_REQUIRED ACTION_. In your copy of the data, include no pictures and alter nothing else.

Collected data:
----------

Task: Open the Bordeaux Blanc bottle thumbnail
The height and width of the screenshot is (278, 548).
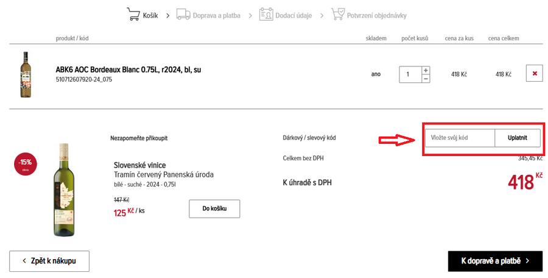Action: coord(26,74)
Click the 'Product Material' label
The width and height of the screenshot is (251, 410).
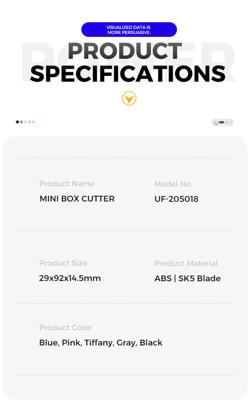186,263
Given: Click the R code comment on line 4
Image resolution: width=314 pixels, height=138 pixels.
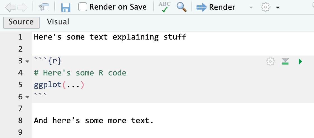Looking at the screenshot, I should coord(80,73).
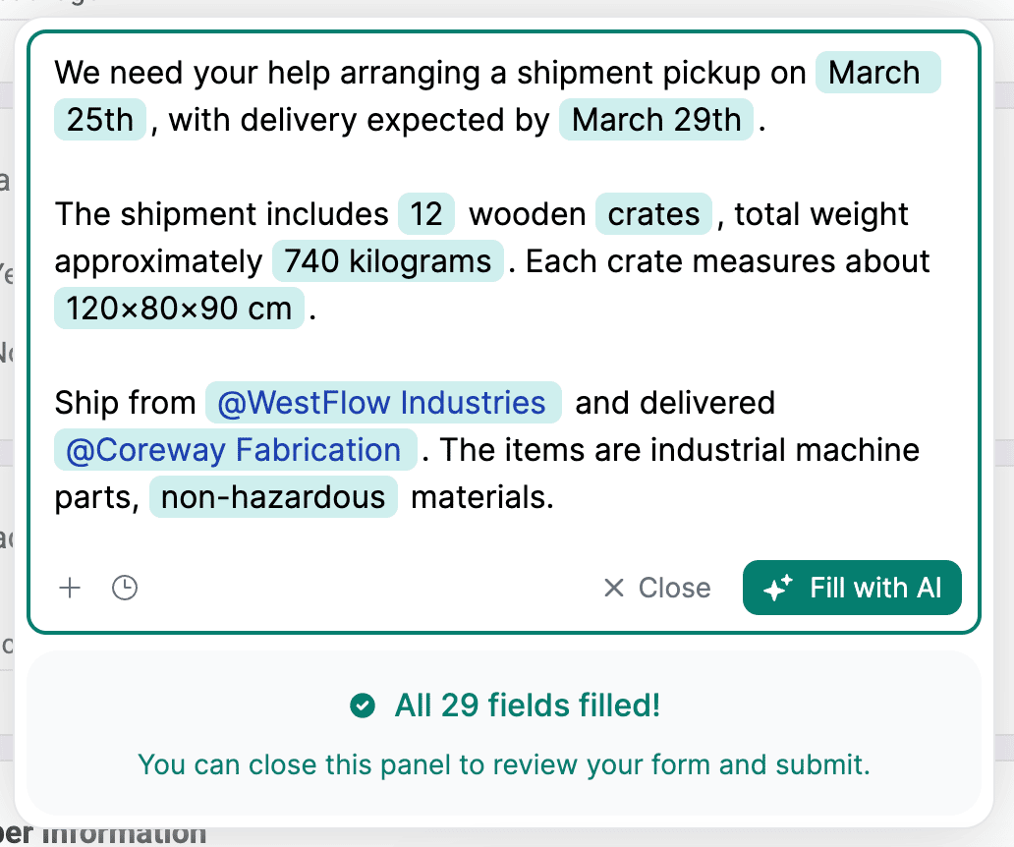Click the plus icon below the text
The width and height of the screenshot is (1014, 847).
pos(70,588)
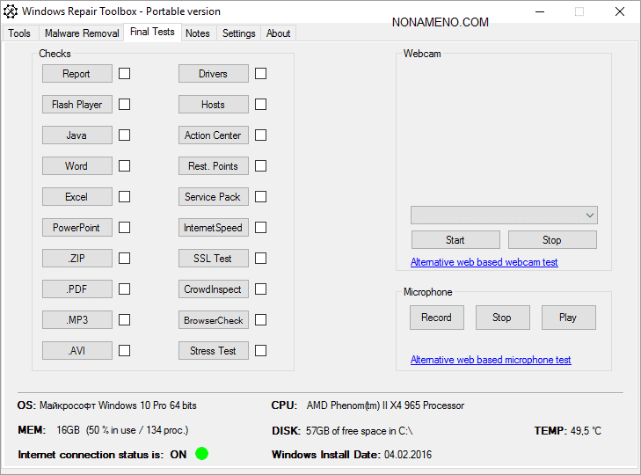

----------

_RESPONSE_.
Task: Open the Bordeaux Blanc bottle thumbnail
The height and width of the screenshot is (278, 548).
Action: coord(26,74)
Click the 'Product Material' label
The width and height of the screenshot is (251, 410).
186,263
Given: Click the R code comment on line 4
Image resolution: width=314 pixels, height=138 pixels.
Looking at the screenshot, I should coord(80,73).
Click the plus icon below the text
The width and height of the screenshot is (1014, 847).
pos(70,588)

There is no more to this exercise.